-- Document segment --
Recent Changes — Education

D11's educational architecture has been reshaped by the most significant Pennsylvania education-funding cycle in a generation. The William Penn Commonwealth Court ruling (final July 21, 2023) declared PA's school funding system unconstitutional and documented an approximately $4.6 to $6.2 billion adequacy gap; the FY2024-25 and FY2025-26 PA budgets invested approximately $1 billion, leaving approximately $3.8 billion remaining. The April 30, 2026 [SDP](/paul/campaign/empower/glossary/#sdp) Board of Education 6-3 vote to close 17 school buildings made the William Penn ruling's fiscal context concrete at the building level. The [ESSER](/paul/campaign/empower/glossary/#esser) cliff in September 2024 and the parallel [BSCA](/paul/campaign/empower/glossary/#bsca) school-mental-health funding termination in April 2025 simultaneously eliminated supplemental funding for school-based mental health staffing. Federal civil-rights enforcement experienced documented degradation during 2025 — approximately 240 of the ED [OCR](/paul/campaign/empower/glossary/#ocr)'s approximately 575 staff were placed on paid administrative leave, 7 of 12 regional offices closed including Philadelphia, before the RIF was rescinded at the end of the year. Each entry below cross-references the sub-domains it materially affects.

-- Listed records --
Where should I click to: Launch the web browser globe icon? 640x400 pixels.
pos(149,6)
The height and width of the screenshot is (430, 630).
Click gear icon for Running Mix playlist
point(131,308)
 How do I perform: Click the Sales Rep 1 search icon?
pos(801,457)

--

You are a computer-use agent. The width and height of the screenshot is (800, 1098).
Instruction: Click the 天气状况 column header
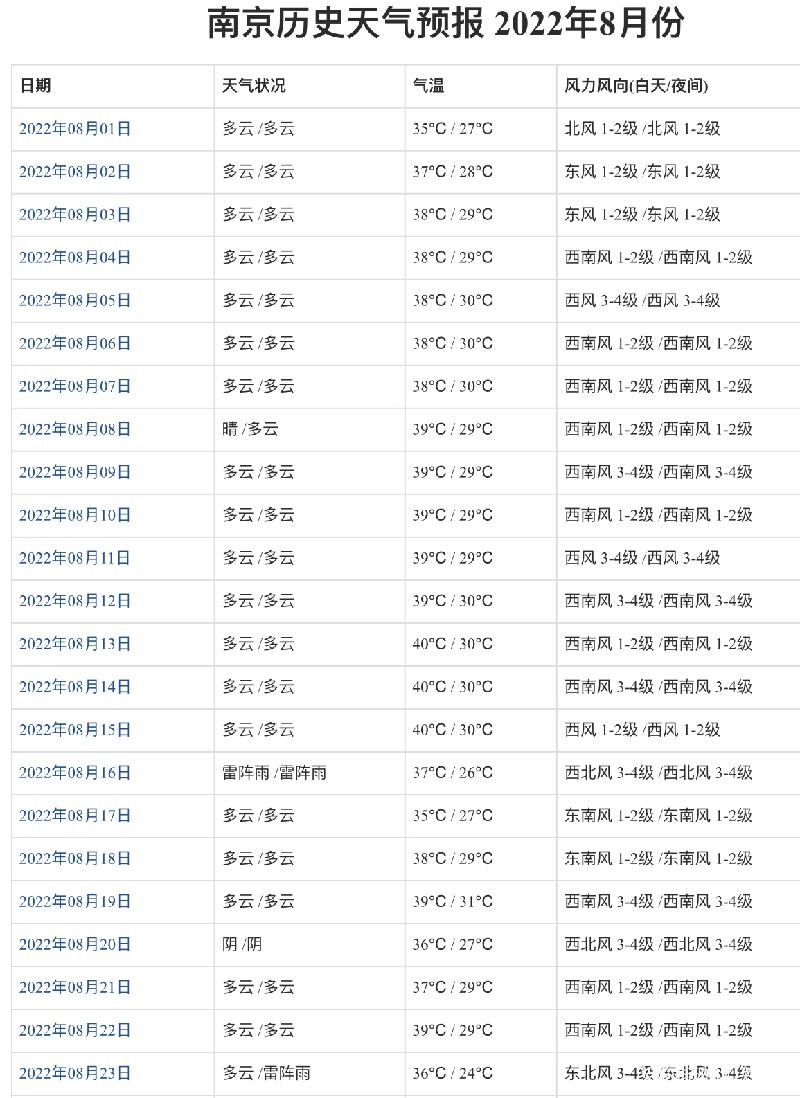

...

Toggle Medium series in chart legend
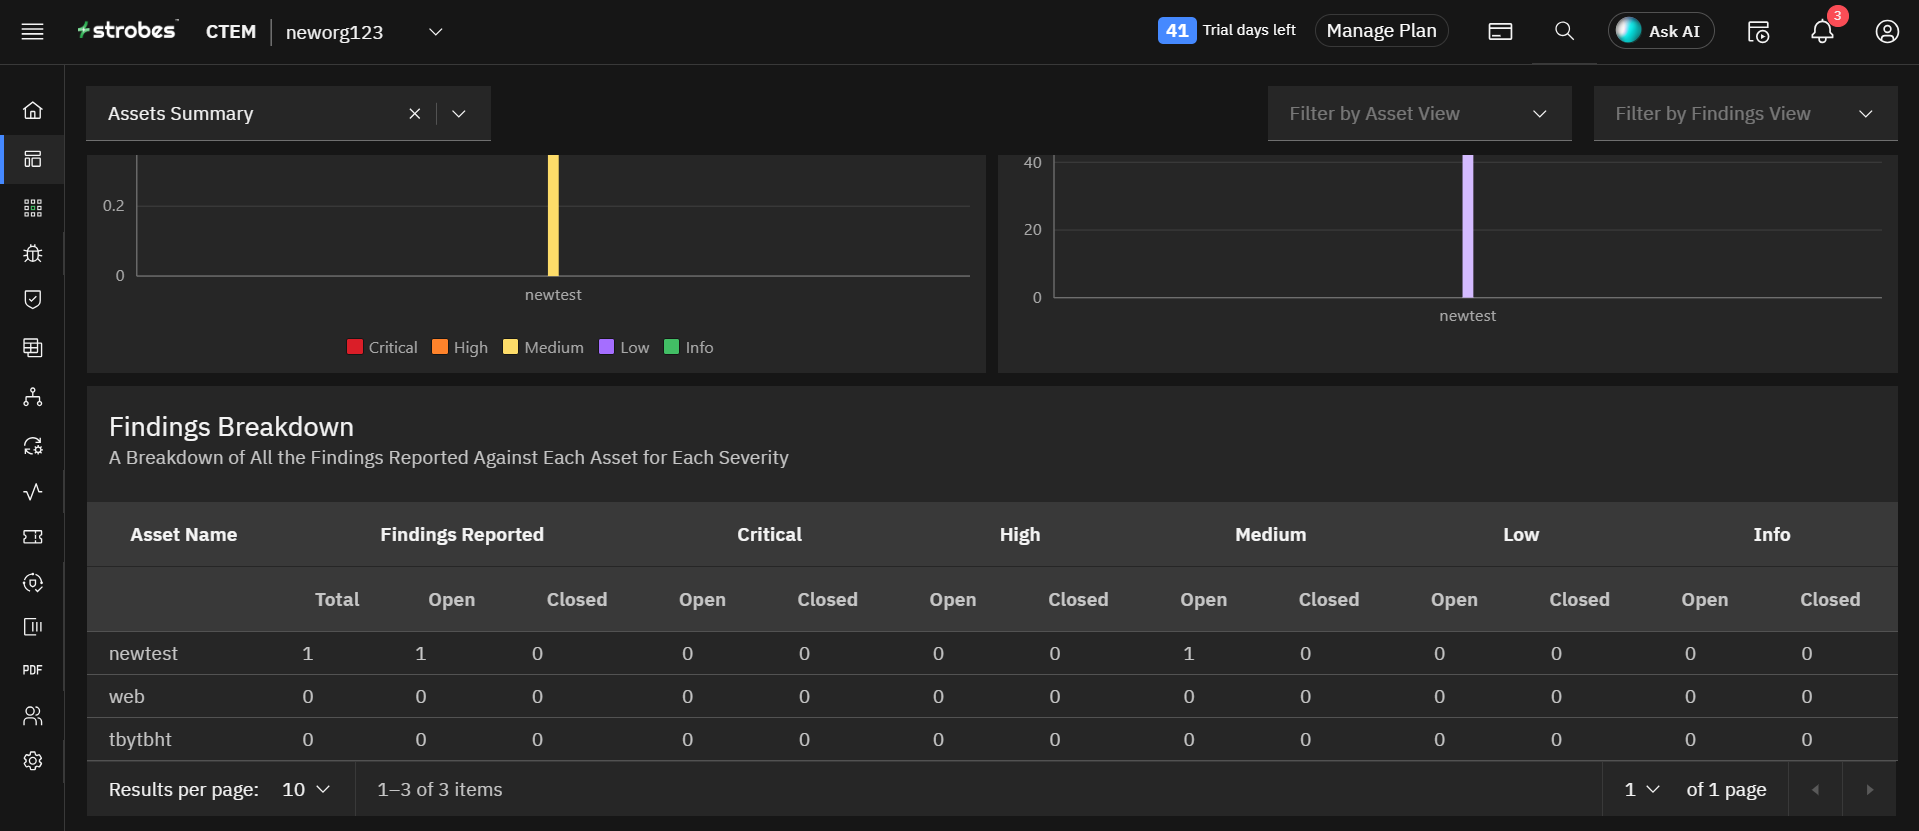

-- Using the information --
[A] In the education funding summary, what does the text say eliminated supplemental funding for school-based mental health staffing? Answer in one to three sentences.
[B] Write the next part of the Pennsylvania education funding summary, starting after its last sentence.

-- Answers to the tasks --
[A] Two funding endings together eliminated it. The ESSER cliff came in September 2024, and the BSCA school-mental-health funding ended in April 2025.

[B]
William Penn School District v. Pennsylvania Department of Education — constitutional adequacy ruling

Commonwealth Court Judge Renée Cohn Jubelirer held that Pennsylvania's school funding system is unconstitutional under both the Education Clause (PA Const. Art. III § 14) and equal protection grounds — the first Pennsylvania holding that education is a fundamental right under the state constitution. The Commonwealth Court documented an adequacy gap of approximately $4.6 to $6.2 billion. The ruling declared the local-property-tax-reliance architecture constitutionally inadequate: tying educational resources to local wealth produces structural underfunding for districts with lower local property-tax base, including SDP. PA relies on local property taxes to fund schools more heavily than all but six other states, with only approximately 38% of school funding coming from the state level. The William Penn finding is the load-bearing legal context for every state-formula analysis throughout D11.

Affects: K-12 Substantive Architecture · Early Childhood · Operational Integration.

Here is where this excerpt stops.